Cricket shook her head and answered honestly, “Not as much as before.”
Jennie Sue stood up and straightened a simple gold chain around her neck. “Fair enough.”
Cricket rose up off the vanity stool. “Don’t mess with your necklace. It shows that you don’t have self-esteem.”
“Noted.” Jennie Sue nodded and smiled at Cricket echoing her words.
Sugar and Mary Lou arrived first again, each carrying a fancy platter with food. Sugar had cute little chicken-salad sandwiches cut in perfect triangles with the crust removed. Mary Lou brought in iced sugar cookies with a fancy C monogram on each one. They went straight to the dining room, put their offerings on the table, and then turned to have a group hug with Jennie Sue.
“Oh, darlin’, this just breaks our hearts. We’ve done nothing but weep for two whole days. Charlotte was the very center of the Belles, and we don’t know how we’ll be able to go on without her.” Sugar sniffled.
Mary Lou took a step back and kissed her on the cheek. “You will simply have to fill her shoes. I’m sure you know exactly where her scrapbook is, and you’ll keep it up to date. We’ll have an induction ceremony at next month’s meeting. And who is this?” She turned her attention to Cricket.
“My friend Cricket Lawson. She and her brother are staying with me until tomorrow.” Jennie Sue made introductions.
“Are you from New York?” Sugar eyed Cricket from her toes to her hair.
“No, she’s from right here in Bloom. I graduated from high school with her. Y’all might remember her father, Richard Lawson. I believe he went to school with my dad and some of you, and he played basketball,” Jennie Sue answered.

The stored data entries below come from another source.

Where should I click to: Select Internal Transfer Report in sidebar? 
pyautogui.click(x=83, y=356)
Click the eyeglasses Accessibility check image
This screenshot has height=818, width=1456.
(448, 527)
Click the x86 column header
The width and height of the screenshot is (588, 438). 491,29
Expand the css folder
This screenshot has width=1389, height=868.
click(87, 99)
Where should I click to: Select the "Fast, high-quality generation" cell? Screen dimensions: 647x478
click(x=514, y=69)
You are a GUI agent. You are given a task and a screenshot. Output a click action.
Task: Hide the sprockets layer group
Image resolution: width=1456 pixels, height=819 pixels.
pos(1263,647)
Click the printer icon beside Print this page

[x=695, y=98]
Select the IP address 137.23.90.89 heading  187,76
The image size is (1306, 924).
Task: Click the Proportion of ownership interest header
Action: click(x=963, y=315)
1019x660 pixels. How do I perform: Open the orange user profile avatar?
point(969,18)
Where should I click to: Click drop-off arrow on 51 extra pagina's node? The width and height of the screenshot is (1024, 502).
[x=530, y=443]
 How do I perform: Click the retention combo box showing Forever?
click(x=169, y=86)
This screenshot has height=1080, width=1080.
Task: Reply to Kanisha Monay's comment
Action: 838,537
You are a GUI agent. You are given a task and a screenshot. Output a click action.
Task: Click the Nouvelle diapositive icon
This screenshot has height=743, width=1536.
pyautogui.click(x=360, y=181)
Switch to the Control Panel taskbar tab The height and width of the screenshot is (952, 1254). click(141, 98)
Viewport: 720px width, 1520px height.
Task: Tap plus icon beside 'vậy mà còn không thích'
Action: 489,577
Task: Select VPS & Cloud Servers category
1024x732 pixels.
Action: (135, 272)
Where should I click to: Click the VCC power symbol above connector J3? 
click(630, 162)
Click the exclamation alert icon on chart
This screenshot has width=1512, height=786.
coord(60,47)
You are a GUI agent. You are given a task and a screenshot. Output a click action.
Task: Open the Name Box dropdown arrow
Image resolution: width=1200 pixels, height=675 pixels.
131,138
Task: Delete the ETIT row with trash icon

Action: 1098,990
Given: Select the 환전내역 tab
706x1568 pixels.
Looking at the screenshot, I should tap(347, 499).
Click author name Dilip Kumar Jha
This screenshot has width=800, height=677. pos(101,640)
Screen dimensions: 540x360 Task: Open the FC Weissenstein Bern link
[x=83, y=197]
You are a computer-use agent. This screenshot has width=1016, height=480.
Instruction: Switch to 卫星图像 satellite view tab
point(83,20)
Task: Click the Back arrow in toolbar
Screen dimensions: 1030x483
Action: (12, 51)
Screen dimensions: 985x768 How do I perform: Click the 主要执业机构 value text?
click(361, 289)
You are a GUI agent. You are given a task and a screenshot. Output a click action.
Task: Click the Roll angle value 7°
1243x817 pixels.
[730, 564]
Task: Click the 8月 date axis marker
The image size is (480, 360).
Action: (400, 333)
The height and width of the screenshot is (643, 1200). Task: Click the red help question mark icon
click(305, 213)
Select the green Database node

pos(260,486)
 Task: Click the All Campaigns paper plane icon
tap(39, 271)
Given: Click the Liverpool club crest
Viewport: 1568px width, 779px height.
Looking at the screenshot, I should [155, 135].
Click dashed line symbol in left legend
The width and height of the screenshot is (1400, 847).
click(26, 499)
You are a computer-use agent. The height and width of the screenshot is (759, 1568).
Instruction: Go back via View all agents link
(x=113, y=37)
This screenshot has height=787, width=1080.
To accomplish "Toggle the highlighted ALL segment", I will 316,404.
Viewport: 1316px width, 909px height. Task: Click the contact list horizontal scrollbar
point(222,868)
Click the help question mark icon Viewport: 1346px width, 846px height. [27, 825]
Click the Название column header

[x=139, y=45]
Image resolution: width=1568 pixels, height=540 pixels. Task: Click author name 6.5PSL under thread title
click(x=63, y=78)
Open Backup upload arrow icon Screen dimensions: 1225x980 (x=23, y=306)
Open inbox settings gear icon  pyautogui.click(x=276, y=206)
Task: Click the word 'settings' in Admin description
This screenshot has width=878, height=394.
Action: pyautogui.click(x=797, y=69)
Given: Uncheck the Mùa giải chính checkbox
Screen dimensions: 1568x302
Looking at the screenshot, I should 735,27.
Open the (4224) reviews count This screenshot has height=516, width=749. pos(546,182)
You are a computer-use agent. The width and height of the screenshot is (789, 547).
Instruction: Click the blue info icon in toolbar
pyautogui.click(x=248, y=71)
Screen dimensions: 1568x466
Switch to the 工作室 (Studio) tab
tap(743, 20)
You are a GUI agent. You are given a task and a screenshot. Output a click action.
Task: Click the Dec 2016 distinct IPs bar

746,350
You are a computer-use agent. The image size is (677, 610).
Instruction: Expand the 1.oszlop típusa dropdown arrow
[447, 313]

“Nope, the name doesn’t ring a bell,” Mary Lou said. “What’s the matter with your foot?”
“I fell,” Cricket answered. “I’m not sure who’s takin’ care of who, but we’re managing, aren’t we, Jennie Sue?”
“You bet we are. Oh, there’s the doorbell. Excuse me.” Jennie Sue turned to Cricket and said under her breath, “If it gets to be too much, slip out to the porch. There’s a bar out there, too.”
Escaped that, she thought as she took a deep breath and opened the door to find Belinda with her plate of vegetables and dip.
“Oh, Jennie Sue, how are we going to get through this? Charlotte’s such a good friend and a wonderful person and I can’t imagine life without her.” She leaned in to kiss Jennie Sue on the cheek. “Charlotte does—I mean, did—help with so much.” She handed the plate to Jennie Sue and dabbed her eyes with a linen handkerchief. “I just can’t think of her in the past tense.”